When food delivery firm Zomato announced a 10-day 'Period Leave' for its women and transgender employees, there were disgruntled cries from certain communities.
Social media soon saw a flurry of opinions, mostly unsolicited, and a heated debate began questioning how fair this leave policy would be and whether it would deepen the stigma and increase discrimination. Many also said that this may discourage employers from hiring women employees.
READ: We Don't Know Who Needed to Read This, But Here's Why Women Deserve Period Leave
READ: Why Menstrual Leave Shouldn't Just be a Corporate Policy but Legal, Social Right
A study published in the British Medical Journal in 2019 showed that menstrual symptoms like heavy bleeding, cramps and PMS (pre-menstrual symptoms) can result in at least nine days of lost productivity every year.
The study, which studied over 30,000 women, linked absenteeism, or taking off from school or work to menstrual symptoms. Only 14% women said they were able to take time off of work citing menstrual pain while 80% claimed that they continued to grit through the pain or discomfort because they knew they would not be granted a leave.
Now, that should not really be the case, isn't it?
Since then, many women have taken to social media to share their own period stories.
Munusamy shared her story too, with the hashtag #DalitWomanMenstrualExperience, which seemed to irk many. For several Twitter users, unsurprisingly mostly men, it was baffling as to why Munusamy was linking caste with menstruation.
Plz don't make this abt Dalit stuff.. It's a women centric.. And would like somebody like you to take it to SC judges.. — Another AshWin (@Ashjrk) August 13, 2020
Why only dalit women? — Shirin Khan شیرین (@KhanShirin0) August 14, 2020
How's that related to dalit? Other women doesn't menstruates? — Aatmanirbhar Bhopali (@100percentharam) August 13, 2020
Women, irrespective of caste, bleed every month and while it may seem menstrual discomfort does not have anything to do with one's caste, it is in fact deeply connected.
In India, only about 12% women have access to sanitary napkins or period products. Even while menstruation continues to remain a taboo in the country, menstrual experiences are largely different especially since the caste system is deeply embedded in the Indian psyche.
Discrimination on account of menstruation may last for five days a month for many women, but for Dalit women, social segregation is an inherent part of their lives.
In an article in Feminism India, author Shradha T K Lama wrote about her friend, a Dalit woman, who told her that if sanitary napkins are handed out for free to her family, they would sell it to feed themselves.
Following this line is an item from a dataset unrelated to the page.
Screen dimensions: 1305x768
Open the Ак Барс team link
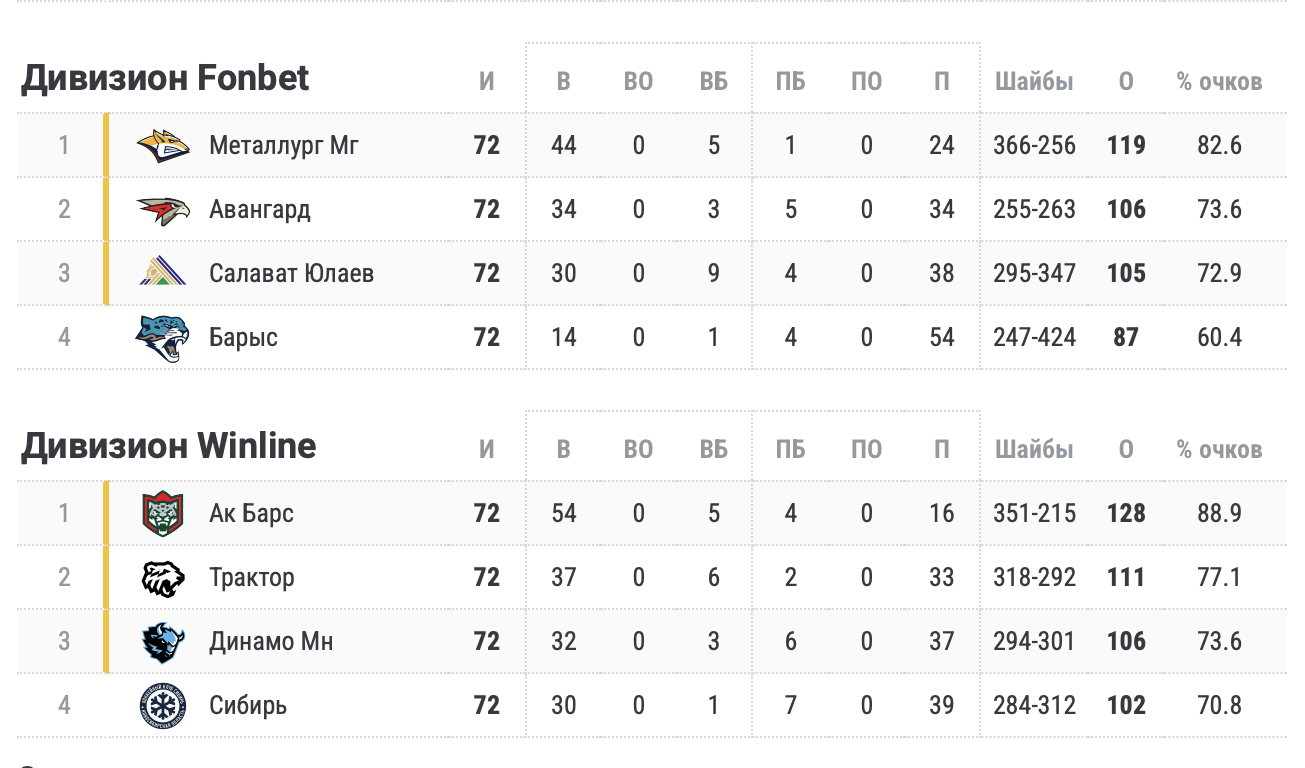click(x=252, y=514)
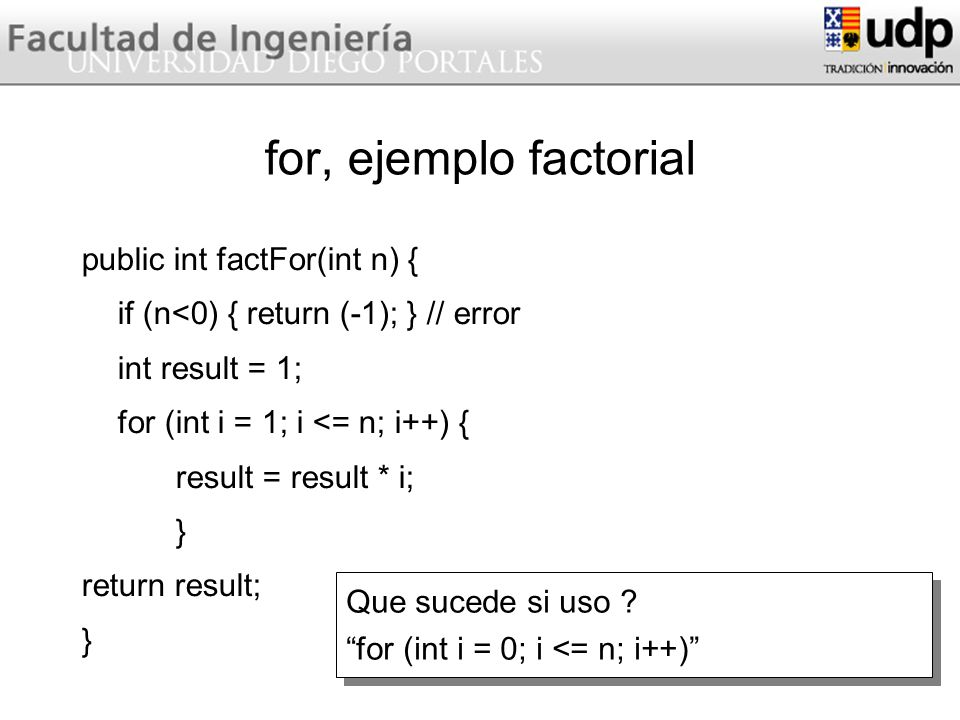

That explains how caste and menstruation are mutually interconnected.
"There's nepotism in law too. I am a first generation lawyer, but most female lawyers around me had relatives practicing law. Dalit women are already oppressed, the taboo around menstruation just adds to it," Munusamy said.
The problem of stigma around menstruation is deeper than what it appears. Munusamy said that she had consulted over 30 doctors to treat her cramps. "All the doctors I consulted told me I should get married and have babies if I wanted the pain to go away. But that's just the mentality of Indian doctors, I guess," she said.
Upon being asked if she thought the Supreme Court would ever implement a "period leave" policy like Zomato, Munusamy said, "The Bar Council has to take care of that. Women working in the Supreme Court have only just begun speaking about things like sexual harassment; if such serious issues are ignored, who will care about menstrual cramps? While there are policies for the welfare of lawyers, there's nothing specifically for female lawyers."